Here’s what’s happening at RBC, the nation’s top bank:

  • 5-year posted:  Up 10 bps to 5.29%
  • 5-year “special”: Up 10 bps to 4.09%
  • 3-year posted:  Down 30 bps to 4.05%
  • 5-year variable: Up 15 bps to prime – 0.10%
  • Open variable:  Up 30 bps to prime + 1.00%

These changes happened to coincide with today’s Canadian and U.S. jobs reports, which far exceeded forecasts. North America’s surprise employment growth is boosting bond yields (which reduces lenders’ profit on longer-term fixed mortgages, other things being equal).

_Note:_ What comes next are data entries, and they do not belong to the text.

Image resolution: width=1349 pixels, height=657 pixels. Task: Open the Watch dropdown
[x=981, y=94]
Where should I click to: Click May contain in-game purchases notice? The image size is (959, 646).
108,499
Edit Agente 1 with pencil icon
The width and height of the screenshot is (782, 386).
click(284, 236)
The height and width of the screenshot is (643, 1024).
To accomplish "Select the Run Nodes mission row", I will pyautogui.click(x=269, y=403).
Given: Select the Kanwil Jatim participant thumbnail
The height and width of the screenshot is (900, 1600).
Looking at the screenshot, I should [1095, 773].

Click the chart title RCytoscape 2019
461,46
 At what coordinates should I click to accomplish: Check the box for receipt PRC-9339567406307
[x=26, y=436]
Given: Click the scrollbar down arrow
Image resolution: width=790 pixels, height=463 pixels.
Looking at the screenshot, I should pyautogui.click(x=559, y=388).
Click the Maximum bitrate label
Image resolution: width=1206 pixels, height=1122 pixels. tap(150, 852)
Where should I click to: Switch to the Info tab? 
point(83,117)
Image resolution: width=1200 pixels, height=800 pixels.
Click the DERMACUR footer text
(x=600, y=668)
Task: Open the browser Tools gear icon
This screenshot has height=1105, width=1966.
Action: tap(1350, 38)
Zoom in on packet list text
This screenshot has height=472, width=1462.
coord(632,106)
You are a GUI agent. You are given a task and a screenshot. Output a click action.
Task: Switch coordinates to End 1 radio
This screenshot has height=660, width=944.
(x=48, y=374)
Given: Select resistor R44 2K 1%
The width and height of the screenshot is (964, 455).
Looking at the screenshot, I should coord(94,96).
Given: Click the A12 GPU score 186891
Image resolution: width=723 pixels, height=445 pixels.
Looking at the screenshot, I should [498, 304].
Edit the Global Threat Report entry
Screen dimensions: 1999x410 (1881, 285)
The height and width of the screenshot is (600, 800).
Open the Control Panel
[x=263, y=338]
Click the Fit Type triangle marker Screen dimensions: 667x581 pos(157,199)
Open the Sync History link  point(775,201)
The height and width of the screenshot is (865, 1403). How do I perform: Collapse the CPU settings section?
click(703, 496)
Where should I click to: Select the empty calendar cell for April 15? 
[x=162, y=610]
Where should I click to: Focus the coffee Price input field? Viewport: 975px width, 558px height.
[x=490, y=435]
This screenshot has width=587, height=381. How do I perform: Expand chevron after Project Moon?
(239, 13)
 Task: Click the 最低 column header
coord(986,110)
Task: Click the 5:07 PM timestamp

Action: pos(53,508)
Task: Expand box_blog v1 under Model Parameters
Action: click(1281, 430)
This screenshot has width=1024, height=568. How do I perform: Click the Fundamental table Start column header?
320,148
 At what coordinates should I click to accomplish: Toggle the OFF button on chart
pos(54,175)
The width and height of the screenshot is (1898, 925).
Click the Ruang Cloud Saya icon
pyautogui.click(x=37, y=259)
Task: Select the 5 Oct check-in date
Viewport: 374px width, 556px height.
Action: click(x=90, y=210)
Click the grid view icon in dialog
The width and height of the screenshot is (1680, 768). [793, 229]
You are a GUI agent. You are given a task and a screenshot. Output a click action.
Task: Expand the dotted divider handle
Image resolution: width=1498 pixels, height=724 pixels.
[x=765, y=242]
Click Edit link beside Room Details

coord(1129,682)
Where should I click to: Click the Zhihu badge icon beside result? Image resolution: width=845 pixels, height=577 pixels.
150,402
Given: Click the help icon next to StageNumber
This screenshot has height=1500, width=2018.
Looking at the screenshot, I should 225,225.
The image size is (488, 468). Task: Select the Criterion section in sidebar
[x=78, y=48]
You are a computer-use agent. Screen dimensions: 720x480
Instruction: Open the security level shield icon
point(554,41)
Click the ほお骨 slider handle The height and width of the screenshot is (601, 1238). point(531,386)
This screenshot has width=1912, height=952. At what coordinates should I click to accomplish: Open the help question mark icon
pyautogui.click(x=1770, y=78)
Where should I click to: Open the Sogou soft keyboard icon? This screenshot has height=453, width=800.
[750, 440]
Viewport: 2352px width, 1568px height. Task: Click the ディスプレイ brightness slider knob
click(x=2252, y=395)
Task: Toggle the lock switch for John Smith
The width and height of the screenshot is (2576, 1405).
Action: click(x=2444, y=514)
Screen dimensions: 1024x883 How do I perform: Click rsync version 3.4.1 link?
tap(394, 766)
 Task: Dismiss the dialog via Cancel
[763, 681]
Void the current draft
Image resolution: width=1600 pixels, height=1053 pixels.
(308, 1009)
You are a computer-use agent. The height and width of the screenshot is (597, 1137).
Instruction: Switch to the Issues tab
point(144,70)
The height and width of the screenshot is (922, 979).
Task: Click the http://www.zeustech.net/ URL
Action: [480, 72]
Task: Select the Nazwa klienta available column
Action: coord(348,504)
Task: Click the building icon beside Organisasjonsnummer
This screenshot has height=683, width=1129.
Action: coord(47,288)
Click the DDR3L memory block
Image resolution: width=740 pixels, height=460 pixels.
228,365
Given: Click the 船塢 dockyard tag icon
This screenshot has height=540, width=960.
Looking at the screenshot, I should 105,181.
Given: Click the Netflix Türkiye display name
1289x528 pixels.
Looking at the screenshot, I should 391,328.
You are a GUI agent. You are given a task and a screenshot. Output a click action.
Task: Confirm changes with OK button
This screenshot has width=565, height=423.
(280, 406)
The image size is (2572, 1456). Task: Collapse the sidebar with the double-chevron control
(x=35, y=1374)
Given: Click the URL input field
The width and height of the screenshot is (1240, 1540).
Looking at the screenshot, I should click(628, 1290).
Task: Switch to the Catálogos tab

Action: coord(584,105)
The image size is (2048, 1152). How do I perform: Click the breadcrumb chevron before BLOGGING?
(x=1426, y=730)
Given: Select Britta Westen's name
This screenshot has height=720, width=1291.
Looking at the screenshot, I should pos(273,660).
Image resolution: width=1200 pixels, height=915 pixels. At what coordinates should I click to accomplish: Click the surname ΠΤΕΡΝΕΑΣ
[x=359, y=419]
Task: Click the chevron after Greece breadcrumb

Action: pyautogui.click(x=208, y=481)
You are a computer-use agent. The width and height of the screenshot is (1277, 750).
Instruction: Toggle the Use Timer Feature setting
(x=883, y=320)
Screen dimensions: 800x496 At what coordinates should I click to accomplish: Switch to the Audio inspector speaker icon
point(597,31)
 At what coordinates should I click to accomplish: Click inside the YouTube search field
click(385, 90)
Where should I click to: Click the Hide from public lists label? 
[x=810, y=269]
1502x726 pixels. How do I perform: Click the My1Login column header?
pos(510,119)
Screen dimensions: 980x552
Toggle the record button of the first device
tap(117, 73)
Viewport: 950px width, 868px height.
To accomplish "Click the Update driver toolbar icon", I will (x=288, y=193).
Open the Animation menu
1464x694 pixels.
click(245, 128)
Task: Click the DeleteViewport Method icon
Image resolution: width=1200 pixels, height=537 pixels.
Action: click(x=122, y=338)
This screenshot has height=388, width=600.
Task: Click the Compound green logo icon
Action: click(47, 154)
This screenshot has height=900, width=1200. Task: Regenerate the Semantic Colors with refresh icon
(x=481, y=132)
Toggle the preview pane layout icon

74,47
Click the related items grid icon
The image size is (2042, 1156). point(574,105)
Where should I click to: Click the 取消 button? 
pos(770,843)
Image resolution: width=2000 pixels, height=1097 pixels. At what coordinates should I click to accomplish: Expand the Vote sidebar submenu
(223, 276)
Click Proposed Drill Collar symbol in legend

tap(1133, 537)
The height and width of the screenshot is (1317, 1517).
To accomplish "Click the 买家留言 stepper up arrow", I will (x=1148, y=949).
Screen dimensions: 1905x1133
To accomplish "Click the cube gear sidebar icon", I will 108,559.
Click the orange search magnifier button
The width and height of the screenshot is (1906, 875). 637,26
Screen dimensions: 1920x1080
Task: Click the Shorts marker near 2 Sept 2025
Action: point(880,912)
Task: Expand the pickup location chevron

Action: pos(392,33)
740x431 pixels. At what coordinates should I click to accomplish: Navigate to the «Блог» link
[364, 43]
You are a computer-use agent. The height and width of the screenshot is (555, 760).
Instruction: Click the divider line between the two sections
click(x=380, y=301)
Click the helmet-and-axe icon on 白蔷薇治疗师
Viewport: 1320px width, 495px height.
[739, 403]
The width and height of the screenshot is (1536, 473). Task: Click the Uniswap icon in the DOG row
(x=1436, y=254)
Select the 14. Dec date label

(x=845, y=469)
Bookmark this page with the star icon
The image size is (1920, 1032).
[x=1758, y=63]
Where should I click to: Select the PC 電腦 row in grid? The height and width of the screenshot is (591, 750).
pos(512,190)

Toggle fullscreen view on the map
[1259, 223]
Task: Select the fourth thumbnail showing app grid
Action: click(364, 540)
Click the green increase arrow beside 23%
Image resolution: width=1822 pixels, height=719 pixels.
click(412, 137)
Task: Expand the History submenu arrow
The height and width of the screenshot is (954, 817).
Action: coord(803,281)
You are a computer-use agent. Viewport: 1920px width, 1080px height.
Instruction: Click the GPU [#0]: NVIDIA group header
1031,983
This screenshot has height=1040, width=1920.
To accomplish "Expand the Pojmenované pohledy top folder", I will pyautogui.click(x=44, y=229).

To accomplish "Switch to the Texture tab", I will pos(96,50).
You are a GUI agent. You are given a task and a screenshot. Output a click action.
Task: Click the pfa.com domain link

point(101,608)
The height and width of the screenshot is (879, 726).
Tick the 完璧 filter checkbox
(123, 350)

Some will be tempted to speculate we’re near a bottom in mortgage rates (at least short-term). But economic risk remains in Europe and North America. The latest example was Italy and Spain being downgraded again today. Bond yields can still fall off a cliff if more bad eurozone news drives traders into treasuries for “safety”.

The only bright spot in mortgage rates this week is falling 2- and 3-year posted fixed rates.

Then again, the deep dark conspiracy theorist in us notes how “convenient” it is to have 2- and 3-year rates drop in the midst of well-publicized 5-year fixed and variable rate hikes. Rate increases are certainly scaring some people into refinancing before the opportunity is “lost.”

That combination is effectively jacking up IRD penalties on people wanting to break their existing fixed mortgage and lock into a new rate. One of our refi clients, for example, just saw his breakage penalty jump $4,000 in the last two days.

In any event, if you’re mortgage hunting and you haven’t already, it’s a good time to protect yourself with a rate hold.